··· TEXTE RETENU
Simple fidèle priant dans une synagogue/Source Wikipedia

Par la Loi, l’homme approche de Dieu en se pliant à Sa volonté. Chaque homme porte ce joug – matérialisé par la Torah (qui symbolise l’alliance entre Dieu et les hommes), la Loi et les Mitsvote (qui symbolisent les clauses de l’alliance et les commandements) – selon sa force spirituelle et intellectuelle en accomplissant les volontés de Dieu si bien que : « L’homme de la Cabale ne fait […] pas l’expérience de Dieu, ne s’enivre pas de Sa substance, qui enveloppe et déconcerte le mystique. Mais il prend ses engagements devant Dieu pour la réalisation de Sa Torah. Le salut qu’il attend de Lui ne doit pas le délier de sa condition humaine mais lui permettre de l’accomplir pleinement », p.14-15. Par sa réalisation de la Torah, l’homme aspire, nous dit A. Safran, à devenir homme de Dieu quand Dieu est Dieu de l’homme selon une interdépendance symbolisée par l’attachement (devékoute/dévotion/ דבקות) qui lui permet de s’accomplir pleinement. C’est là le sens de la Cabale. Cette notion d’attachement, sur laquelle A. Safran insiste, est active, dynamique, elle a pour origine l’amour qui se réalise dans l’application de la Loi de Dieu.
······
··· CONTENU DES DONNÉES
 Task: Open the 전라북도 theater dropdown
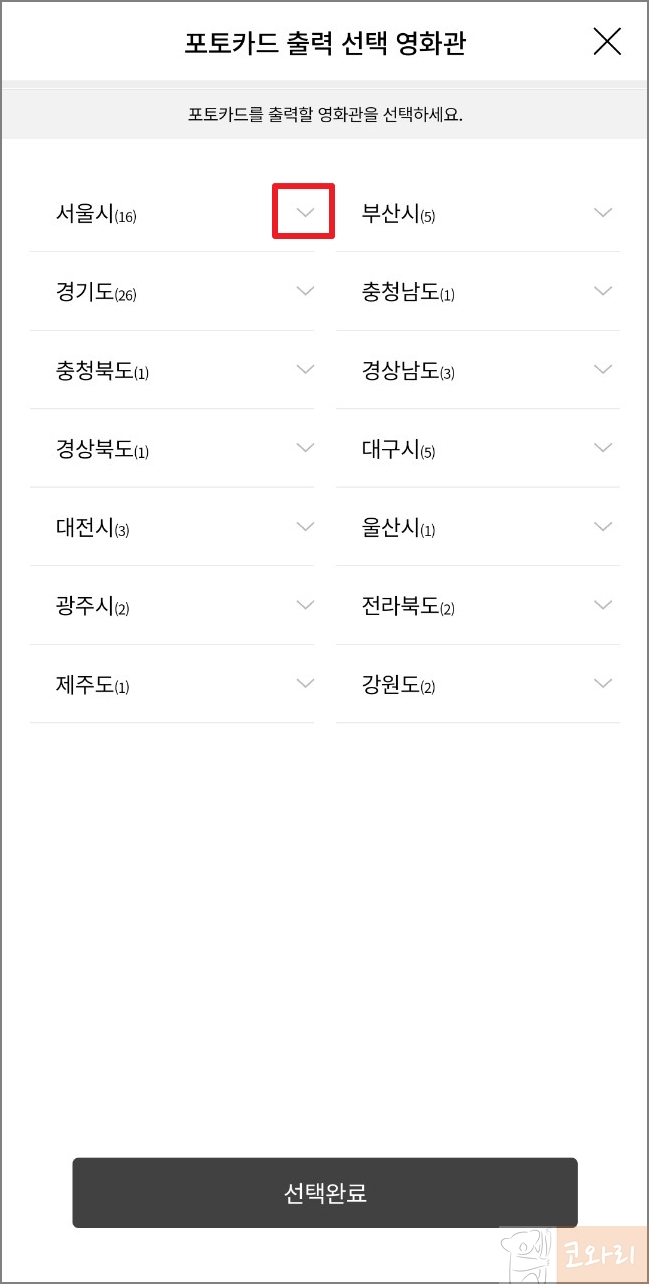tap(602, 604)
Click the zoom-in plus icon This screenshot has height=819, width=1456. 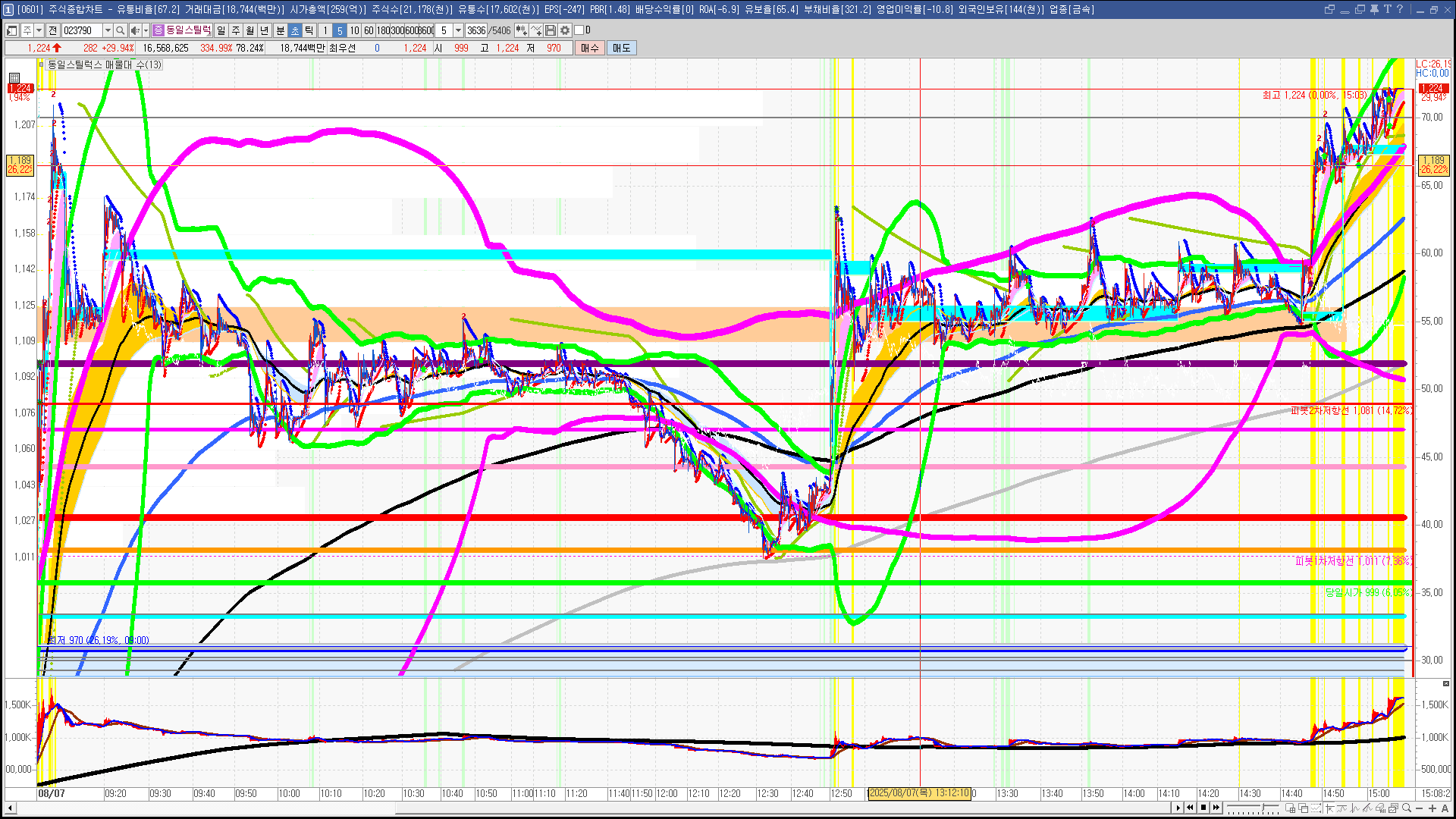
······
_À FAIRE_
Selon l'extrait sur la Cabale, de quoi la notion d'attachement tire-t-elle son origine ? Il n'est pas nécessaire de consulter les données.

_RÉSULTAT ATTENDU_
Elle a pour origine l'amour qui se réalise dans l'application de la Loi de Dieu.